> [PROBLEM TO SOLVE]: Find out how many lines of the material contain the string "star" and give only that figure.

> [DATA EXTRACT]:

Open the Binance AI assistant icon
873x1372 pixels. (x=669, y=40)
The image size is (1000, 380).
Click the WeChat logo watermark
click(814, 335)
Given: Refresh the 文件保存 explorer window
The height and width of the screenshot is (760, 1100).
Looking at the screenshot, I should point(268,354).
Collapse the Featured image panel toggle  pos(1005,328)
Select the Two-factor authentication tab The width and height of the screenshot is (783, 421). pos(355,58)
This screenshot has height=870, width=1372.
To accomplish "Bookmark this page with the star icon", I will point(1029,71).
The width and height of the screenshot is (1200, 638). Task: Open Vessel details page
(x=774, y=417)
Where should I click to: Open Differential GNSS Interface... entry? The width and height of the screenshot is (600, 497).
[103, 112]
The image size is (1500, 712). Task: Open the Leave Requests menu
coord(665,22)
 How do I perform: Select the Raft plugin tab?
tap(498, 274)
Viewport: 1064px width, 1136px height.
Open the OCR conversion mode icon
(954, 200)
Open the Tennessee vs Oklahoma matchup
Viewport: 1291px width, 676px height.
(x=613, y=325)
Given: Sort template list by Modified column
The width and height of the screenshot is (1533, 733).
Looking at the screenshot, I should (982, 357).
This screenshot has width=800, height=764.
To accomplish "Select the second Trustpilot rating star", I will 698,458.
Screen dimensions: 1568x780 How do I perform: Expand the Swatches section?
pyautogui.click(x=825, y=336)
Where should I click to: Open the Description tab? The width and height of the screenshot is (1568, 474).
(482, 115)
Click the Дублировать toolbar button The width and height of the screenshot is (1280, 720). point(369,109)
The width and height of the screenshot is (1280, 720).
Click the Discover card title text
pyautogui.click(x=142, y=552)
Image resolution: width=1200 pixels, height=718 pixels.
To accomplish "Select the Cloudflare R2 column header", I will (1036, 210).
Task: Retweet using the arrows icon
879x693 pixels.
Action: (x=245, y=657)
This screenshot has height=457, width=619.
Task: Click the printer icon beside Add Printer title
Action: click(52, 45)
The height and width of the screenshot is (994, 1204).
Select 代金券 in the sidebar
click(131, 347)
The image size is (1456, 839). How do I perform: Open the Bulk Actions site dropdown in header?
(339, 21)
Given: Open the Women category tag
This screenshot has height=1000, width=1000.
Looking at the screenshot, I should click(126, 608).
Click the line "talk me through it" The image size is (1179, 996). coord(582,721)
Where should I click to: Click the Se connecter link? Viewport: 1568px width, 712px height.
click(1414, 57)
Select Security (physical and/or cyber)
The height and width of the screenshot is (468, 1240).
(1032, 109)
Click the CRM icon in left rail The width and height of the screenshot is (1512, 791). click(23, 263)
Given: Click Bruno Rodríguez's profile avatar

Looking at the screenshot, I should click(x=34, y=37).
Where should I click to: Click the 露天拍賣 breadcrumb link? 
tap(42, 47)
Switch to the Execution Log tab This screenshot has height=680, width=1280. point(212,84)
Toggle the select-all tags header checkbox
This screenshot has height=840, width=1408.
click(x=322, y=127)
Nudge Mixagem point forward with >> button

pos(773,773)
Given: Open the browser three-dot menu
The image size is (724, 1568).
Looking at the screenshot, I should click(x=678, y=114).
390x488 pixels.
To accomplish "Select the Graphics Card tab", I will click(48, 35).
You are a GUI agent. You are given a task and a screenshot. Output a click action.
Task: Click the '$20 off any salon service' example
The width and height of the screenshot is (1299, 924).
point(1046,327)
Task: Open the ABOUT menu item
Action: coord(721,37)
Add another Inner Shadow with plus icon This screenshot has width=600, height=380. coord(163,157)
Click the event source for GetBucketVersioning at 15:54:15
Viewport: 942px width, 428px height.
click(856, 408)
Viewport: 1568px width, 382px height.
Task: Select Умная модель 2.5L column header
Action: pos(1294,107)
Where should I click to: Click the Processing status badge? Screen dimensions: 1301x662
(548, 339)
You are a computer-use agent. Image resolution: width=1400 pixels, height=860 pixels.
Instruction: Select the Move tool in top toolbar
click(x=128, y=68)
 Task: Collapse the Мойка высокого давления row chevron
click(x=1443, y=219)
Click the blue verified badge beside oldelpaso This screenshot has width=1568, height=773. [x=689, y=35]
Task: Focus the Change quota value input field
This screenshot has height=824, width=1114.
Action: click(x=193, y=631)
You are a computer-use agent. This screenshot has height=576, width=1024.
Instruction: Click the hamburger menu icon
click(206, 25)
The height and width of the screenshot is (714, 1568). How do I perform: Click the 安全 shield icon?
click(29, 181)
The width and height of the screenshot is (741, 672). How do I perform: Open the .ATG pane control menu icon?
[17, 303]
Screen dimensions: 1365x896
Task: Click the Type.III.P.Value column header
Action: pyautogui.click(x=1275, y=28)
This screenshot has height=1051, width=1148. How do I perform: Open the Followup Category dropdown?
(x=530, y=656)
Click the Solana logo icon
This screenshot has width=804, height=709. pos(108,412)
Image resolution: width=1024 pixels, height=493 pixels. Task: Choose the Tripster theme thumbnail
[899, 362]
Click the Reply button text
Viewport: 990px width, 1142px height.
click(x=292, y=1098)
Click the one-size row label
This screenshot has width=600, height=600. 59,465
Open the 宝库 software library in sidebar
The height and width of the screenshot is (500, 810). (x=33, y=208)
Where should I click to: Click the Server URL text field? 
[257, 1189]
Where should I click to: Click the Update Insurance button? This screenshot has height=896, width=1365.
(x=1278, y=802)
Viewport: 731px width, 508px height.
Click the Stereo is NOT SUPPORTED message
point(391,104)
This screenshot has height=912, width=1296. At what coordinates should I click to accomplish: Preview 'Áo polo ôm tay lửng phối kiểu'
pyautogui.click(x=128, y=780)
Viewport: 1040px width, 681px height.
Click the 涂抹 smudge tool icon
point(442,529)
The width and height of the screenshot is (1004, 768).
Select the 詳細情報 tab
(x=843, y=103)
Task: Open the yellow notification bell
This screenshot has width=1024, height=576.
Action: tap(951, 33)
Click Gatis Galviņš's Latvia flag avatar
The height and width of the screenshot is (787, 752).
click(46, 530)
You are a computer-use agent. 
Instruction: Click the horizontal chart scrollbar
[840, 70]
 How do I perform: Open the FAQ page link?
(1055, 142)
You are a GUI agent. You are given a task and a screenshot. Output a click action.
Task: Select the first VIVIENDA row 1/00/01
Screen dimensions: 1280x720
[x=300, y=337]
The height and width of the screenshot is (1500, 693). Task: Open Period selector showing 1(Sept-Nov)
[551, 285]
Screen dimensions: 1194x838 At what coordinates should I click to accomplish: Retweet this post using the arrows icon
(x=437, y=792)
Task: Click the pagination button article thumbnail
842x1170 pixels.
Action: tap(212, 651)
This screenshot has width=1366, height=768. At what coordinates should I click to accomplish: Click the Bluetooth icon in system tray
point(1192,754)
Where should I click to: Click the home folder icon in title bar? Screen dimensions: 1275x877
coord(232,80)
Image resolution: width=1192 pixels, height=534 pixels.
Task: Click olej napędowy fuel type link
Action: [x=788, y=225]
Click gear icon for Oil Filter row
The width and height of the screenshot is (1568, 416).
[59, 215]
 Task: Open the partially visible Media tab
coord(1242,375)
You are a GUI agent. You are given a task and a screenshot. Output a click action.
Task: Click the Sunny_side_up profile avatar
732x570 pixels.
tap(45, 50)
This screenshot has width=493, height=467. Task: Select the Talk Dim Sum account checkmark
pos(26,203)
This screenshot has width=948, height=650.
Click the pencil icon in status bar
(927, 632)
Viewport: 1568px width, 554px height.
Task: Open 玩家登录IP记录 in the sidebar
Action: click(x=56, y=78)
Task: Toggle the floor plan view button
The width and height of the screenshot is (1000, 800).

> [WRITTEN SOLUTION]: 2